How do we ensure that we’re comprehensive in understanding trends in each of our employee’s experiences and prioritize those that should have our focus?
4. Multiple Perspectives
Building upon the prior lesson, multiple perspectives are critical. In instances where we get a bad report for our kids, we don’t just take the teacher’s word and react (though certainly, this word carries weight!), we ask our son for his perspective, and when they are available, we look at external documentation as well, things like assignments, test grades, etc.
On a business transactional level, do you have mechanisms that take into account not just VoC, but also VoE and quality assurance or performance standards data? If not, this is something to consider, not just for the holistic view, but for purposes again of the human factor, of building trust by engaging in mutual understanding and betterment of situations for both customers AND employees.
What efforts are we putting forth to build trust with our employees?
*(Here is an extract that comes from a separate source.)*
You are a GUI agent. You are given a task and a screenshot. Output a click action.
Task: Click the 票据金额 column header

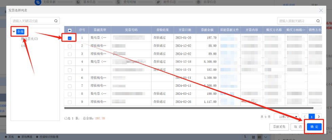click(x=208, y=30)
The Final Word: Business Is People
I’ve been a practitioner of both CX and EX for nearly two decades. And in that time, there have been countless business challenges I’ve encountered. Getting it right for both customers and employees will never be easy. But when I find myself struggling with a decision or the right next action, I quickly realize that I’m over-complicating things; I’m looking at the business issue, rather than the customer or employee involved in the issue. Ultimately, each and every one of these “business issues” is grounded in “people-issues.”
For some reason, my ability to see the forest for the trees when dealing with people issues comes more naturally to me as a parent than as an employer, hence the parallels I’ve drawn in the stories I’ve shared above.
Perhaps it’s due to that higher-level expectation for adults to be logical, professional and certainly NOT emotional in the workplace? If indeed this is the case, having the right skills and tools with which to truly understand employee experience is that much more critical.